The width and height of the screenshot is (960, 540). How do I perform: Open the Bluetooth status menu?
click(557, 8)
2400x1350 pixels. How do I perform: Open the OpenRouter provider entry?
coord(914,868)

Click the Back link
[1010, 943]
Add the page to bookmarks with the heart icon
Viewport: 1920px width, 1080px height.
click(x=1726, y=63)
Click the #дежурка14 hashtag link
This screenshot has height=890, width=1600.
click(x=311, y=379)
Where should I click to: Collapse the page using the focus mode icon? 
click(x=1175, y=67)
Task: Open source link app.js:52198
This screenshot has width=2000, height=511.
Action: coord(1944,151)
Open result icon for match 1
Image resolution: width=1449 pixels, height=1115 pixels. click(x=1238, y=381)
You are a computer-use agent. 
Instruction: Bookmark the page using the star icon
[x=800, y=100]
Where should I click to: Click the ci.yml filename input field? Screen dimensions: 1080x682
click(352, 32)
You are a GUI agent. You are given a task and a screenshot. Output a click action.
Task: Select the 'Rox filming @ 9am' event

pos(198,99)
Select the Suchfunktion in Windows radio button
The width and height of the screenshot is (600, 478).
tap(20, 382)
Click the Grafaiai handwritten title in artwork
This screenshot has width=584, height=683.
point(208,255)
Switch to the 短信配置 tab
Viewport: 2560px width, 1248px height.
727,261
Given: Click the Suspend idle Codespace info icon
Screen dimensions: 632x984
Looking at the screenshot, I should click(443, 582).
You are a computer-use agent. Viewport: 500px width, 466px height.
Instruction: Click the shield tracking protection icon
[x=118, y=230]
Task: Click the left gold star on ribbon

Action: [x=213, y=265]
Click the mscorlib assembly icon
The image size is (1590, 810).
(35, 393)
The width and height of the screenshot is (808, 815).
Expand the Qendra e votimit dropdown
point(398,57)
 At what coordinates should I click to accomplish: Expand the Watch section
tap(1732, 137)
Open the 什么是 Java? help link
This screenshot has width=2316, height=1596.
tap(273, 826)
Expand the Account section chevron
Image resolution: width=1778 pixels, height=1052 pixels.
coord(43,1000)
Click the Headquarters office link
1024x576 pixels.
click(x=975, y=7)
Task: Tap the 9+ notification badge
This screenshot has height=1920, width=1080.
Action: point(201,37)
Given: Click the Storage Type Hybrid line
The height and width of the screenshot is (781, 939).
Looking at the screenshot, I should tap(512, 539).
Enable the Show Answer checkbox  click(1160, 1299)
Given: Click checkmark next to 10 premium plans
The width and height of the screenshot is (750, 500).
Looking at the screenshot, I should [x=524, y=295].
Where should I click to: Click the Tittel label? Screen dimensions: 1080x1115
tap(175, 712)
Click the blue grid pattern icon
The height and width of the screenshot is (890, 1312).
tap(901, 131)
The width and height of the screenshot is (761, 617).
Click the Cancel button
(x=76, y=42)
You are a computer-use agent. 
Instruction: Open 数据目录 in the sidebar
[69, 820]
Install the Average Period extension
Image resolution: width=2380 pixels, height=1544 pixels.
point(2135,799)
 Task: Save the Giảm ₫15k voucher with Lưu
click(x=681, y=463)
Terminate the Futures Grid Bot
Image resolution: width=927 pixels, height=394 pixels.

**Work to be completed:** Rewrite the listing starting with the line containing "Task: Click the left gold star on ribbon" and going on through the line containing "point(398,57)", replacing "dropdown" with "drop-down list" and leaving everything else the same.

**Solution for this task:**
Task: Click the left gold star on ribbon

Action: [x=213, y=265]
Click the mscorlib assembly icon
The image size is (1590, 810).
(35, 393)
The width and height of the screenshot is (808, 815).
Expand the Qendra e votimit drop-down list
point(398,57)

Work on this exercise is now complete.